### The exercise
Copy every item below word for word, changing nothing.

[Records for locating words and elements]
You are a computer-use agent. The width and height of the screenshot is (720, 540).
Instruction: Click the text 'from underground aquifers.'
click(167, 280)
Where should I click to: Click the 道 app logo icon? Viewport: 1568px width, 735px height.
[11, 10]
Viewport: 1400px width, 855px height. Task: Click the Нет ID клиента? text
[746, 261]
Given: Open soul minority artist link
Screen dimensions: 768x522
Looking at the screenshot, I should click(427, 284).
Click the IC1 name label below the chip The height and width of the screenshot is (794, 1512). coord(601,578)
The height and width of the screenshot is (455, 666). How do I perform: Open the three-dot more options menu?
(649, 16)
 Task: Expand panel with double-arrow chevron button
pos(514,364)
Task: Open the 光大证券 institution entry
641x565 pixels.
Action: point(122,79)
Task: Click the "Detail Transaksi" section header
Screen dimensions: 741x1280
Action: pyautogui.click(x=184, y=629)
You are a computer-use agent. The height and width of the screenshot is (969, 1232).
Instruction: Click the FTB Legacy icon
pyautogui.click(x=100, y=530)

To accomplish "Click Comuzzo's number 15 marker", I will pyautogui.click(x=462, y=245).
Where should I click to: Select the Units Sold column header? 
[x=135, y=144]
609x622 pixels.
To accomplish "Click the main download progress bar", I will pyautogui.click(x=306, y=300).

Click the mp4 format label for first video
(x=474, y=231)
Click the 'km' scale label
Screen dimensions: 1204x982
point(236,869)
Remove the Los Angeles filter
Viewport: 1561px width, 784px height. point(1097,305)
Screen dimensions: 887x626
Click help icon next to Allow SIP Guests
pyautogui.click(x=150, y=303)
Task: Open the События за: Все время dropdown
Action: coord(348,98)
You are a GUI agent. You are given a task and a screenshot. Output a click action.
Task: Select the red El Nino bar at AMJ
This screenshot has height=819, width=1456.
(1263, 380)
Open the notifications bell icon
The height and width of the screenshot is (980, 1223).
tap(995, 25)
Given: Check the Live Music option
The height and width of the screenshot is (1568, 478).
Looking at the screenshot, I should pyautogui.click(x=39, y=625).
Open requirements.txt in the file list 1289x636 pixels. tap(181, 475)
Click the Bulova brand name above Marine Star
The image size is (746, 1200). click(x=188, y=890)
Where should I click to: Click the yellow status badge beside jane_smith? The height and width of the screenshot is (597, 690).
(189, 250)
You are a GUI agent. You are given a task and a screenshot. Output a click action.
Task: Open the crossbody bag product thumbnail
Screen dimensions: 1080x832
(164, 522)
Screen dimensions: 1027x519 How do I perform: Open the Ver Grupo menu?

### Right answer
You are a computer-use agent. The width and height of the screenshot is (720, 540).
Instruction: Click the text 'from underground aquifers.'
click(167, 280)
Where should I click to: Click the 道 app logo icon? Viewport: 1568px width, 735px height.
[11, 10]
Viewport: 1400px width, 855px height. Task: Click the Нет ID клиента? text
[746, 261]
Given: Open soul minority artist link
Screen dimensions: 768x522
Looking at the screenshot, I should click(427, 284).
Click the IC1 name label below the chip The height and width of the screenshot is (794, 1512). coord(601,578)
The height and width of the screenshot is (455, 666). How do I perform: Open the three-dot more options menu?
(649, 16)
 Task: Expand panel with double-arrow chevron button
pos(514,364)
Task: Open the 光大证券 institution entry
641x565 pixels.
Action: point(122,79)
Task: Click the "Detail Transaksi" section header
Screen dimensions: 741x1280
Action: pyautogui.click(x=184, y=629)
You are a computer-use agent. The height and width of the screenshot is (969, 1232).
Instruction: Click the FTB Legacy icon
pyautogui.click(x=100, y=530)

To accomplish "Click Comuzzo's number 15 marker", I will pyautogui.click(x=462, y=245).
Where should I click to: Select the Units Sold column header? 
[x=135, y=144]
609x622 pixels.
To accomplish "Click the main download progress bar", I will pyautogui.click(x=306, y=300).

Click the mp4 format label for first video
(x=474, y=231)
Click the 'km' scale label
Screen dimensions: 1204x982
point(236,869)
Remove the Los Angeles filter
Viewport: 1561px width, 784px height. point(1097,305)
Screen dimensions: 887x626
Click help icon next to Allow SIP Guests
pyautogui.click(x=150, y=303)
Task: Open the События за: Все время dropdown
Action: coord(348,98)
You are a GUI agent. You are given a task and a screenshot. Output a click action.
Task: Select the red El Nino bar at AMJ
This screenshot has height=819, width=1456.
(1263, 380)
Open the notifications bell icon
The height and width of the screenshot is (980, 1223).
tap(995, 25)
Given: Check the Live Music option
The height and width of the screenshot is (1568, 478).
Looking at the screenshot, I should pyautogui.click(x=39, y=625).
Open requirements.txt in the file list 1289x636 pixels. tap(181, 475)
Click the Bulova brand name above Marine Star
The image size is (746, 1200). click(x=188, y=890)
Where should I click to: Click the yellow status badge beside jane_smith? The height and width of the screenshot is (597, 690).
(189, 250)
You are a GUI agent. You are given a task and a screenshot. Output a click action.
Task: Open the crossbody bag product thumbnail
Screen dimensions: 1080x832
(164, 522)
Screen dimensions: 1027x519 How do I perform: Open the Ver Grupo menu?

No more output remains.